Embarking on the smart city journey
By Swati Prasad, Primafila correspondent
Getting back to work after a long holiday is never easy. In early July, when Primafila got in touch with me about working on a multimedia report on the Smart Cities Mission in India for Siemens’ new online platform, I was still recovering from a rather hectic 40-day holiday to the UK and Ireland.
On June 25 this year, India’s Prime Minister Narendra Modi had announced three urban schemes to urbanize India – the Smart Cities Mission, the Atal Mission for Rejuvenation and Urban Transformation (AMRUT) and the Housing for All Mission.
After my return to Delhi in June-end, my mind was preoccupied with the usual comparisons. I wondered why the Delhi Metro couldn’t offer the same last mile connectivity as London’s Underground? Why Delhiites can’t get the 100 mpbs internet speed of Waterford (Ireland)? Why India hasn’t marketed its innumerable forts, palaces, monuments and heritage sites the way the UK has? Why our taps can’t give us potable water? Why are power outages so rampant? Why isn’t the life of an average Indian as valuable as an average Briton? The questions in my head seemed endless.
While reporting on the multimedia story on the Smart Cities Mission in July-August, I gauged the scale of work that’s already underway to make Indian cities better. It’s clearly a lot more than what I was aware of. Yet, given India’s large population base, the rate of urbanization and the current level of economic development, the magnitude of work required to make Indian cities more liveable is clearly humungous.

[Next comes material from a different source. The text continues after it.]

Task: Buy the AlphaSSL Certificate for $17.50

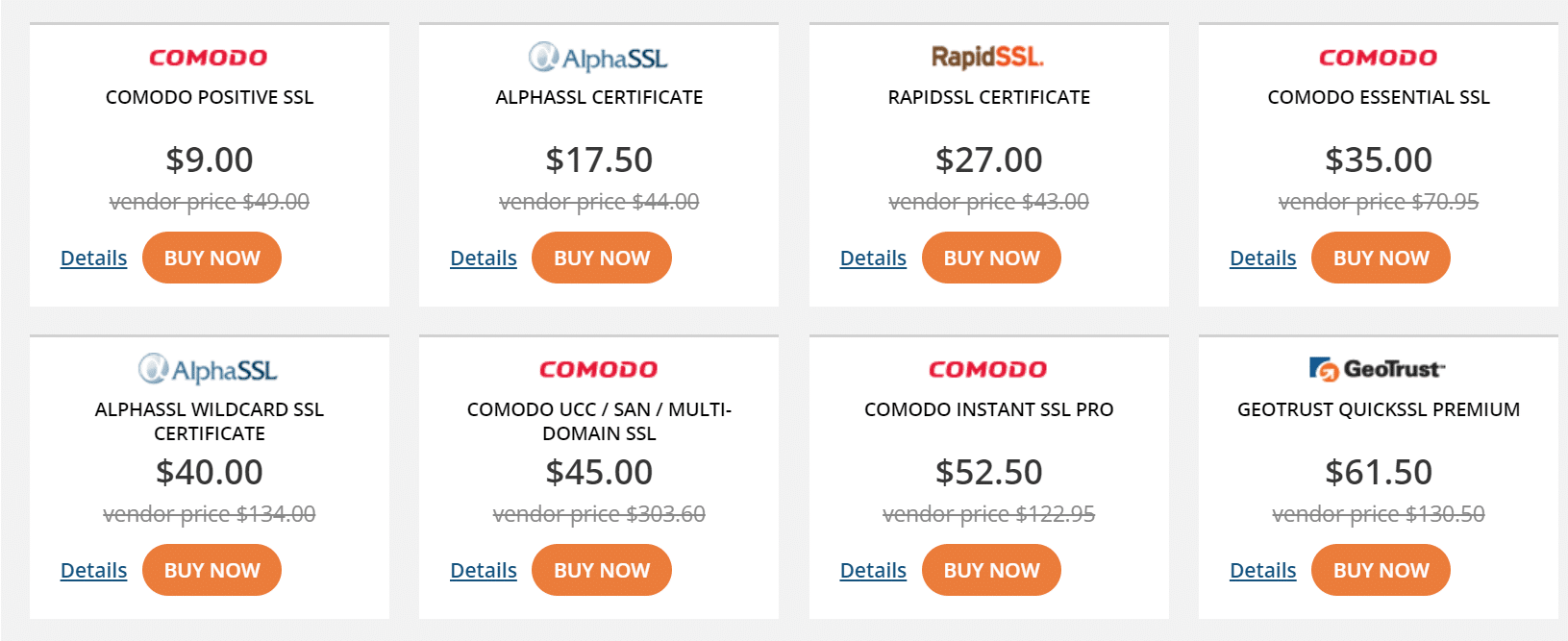Action: 602,258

But is five years – the timeframe of the Smart Cities Mission – enough to accomplish that? And does India have the human capabilities, technology and financial wherewithal to create 100 smart cities? These are questions that will get answered only by 2020.
However, it’s clear that that Modi is leaving no stone unturned in drawing all eyeballs towards India. He is touring countries across the globe with a vengeance – meeting political leaders and businessmen. He just got back from a trip to the US, and as I write this, he is in Bengaluru with Germany’s Chancellor Angela Merkel, promoting his ambitious ‘Digital India’ campaign.

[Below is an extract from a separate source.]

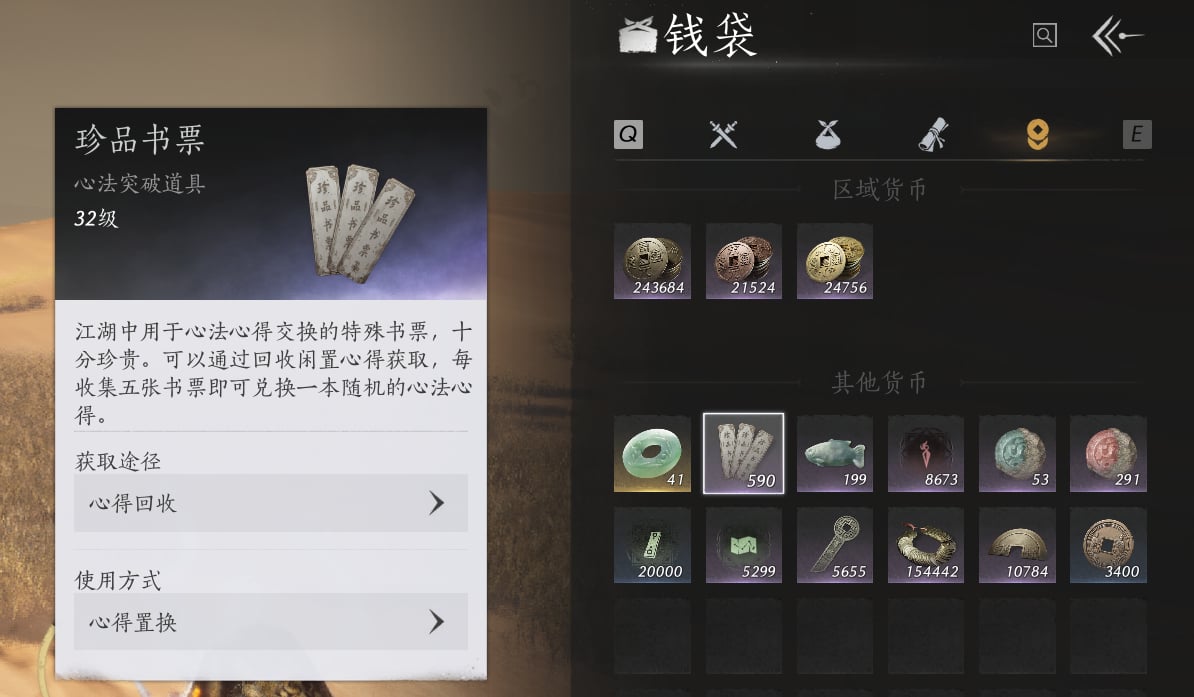Select the gold coins showing 24756
The image size is (1194, 697).
(x=835, y=261)

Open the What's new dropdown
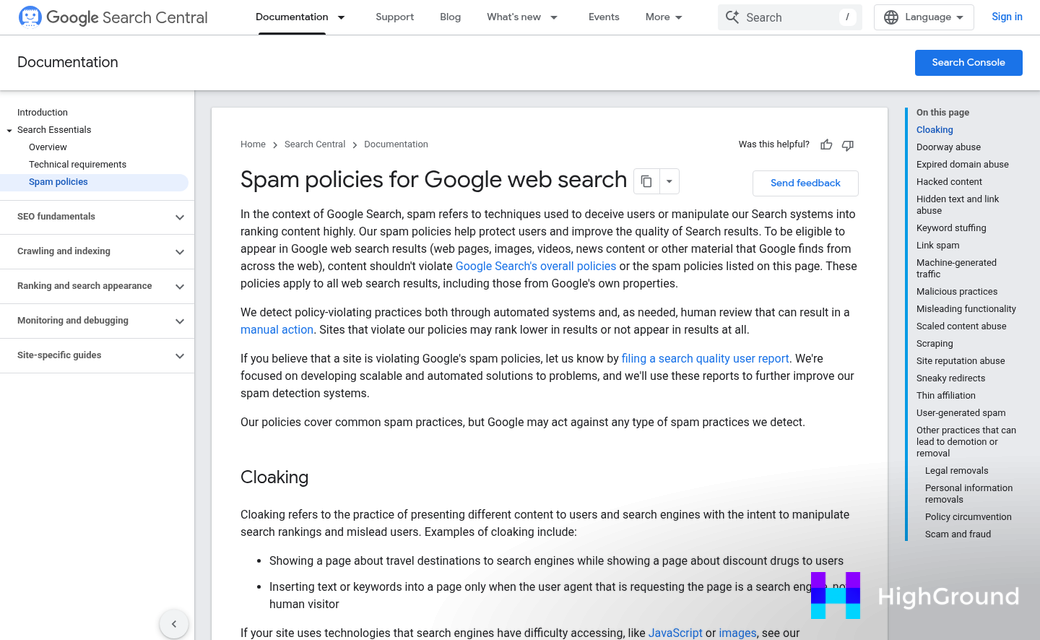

Investments in technology, good roads, bridges etc. can definitely bring about higher economic growth. And foreign investment will certainly help create smart infrastructure. But economic development will still be a long way off. Development must first happen in the mind. Issues like illiteracy, poverty, corruption, pluralism, law and order, internal security, health and digital literacy must be addressed. For smart cities, the citizenry needs to be smart.

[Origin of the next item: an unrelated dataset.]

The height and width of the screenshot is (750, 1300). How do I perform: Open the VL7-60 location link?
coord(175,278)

India’s Union minister for urban development M. Venkaiah Naidu even said this in his emailed response. “The Smart Cities Mission requires smart people who actively participate in governance and reforms,” he had said.
Surely, a smart city inhabited by malnourished children, divisive and corrupt citizens and politicians, anti-social elements, poor people and women who live in constant fear is no good. And for so much progress, five years is definitely a very short period.
The good news is that with the Smart Cities Mission, India has accelerated its development agenda. Because without economic development, a smart city has no meaning. Now let’s hope the Smart Cities Mission is able to deliver 100 smart cities for 2020’s smart Indians. That’s the kind of magic India needs.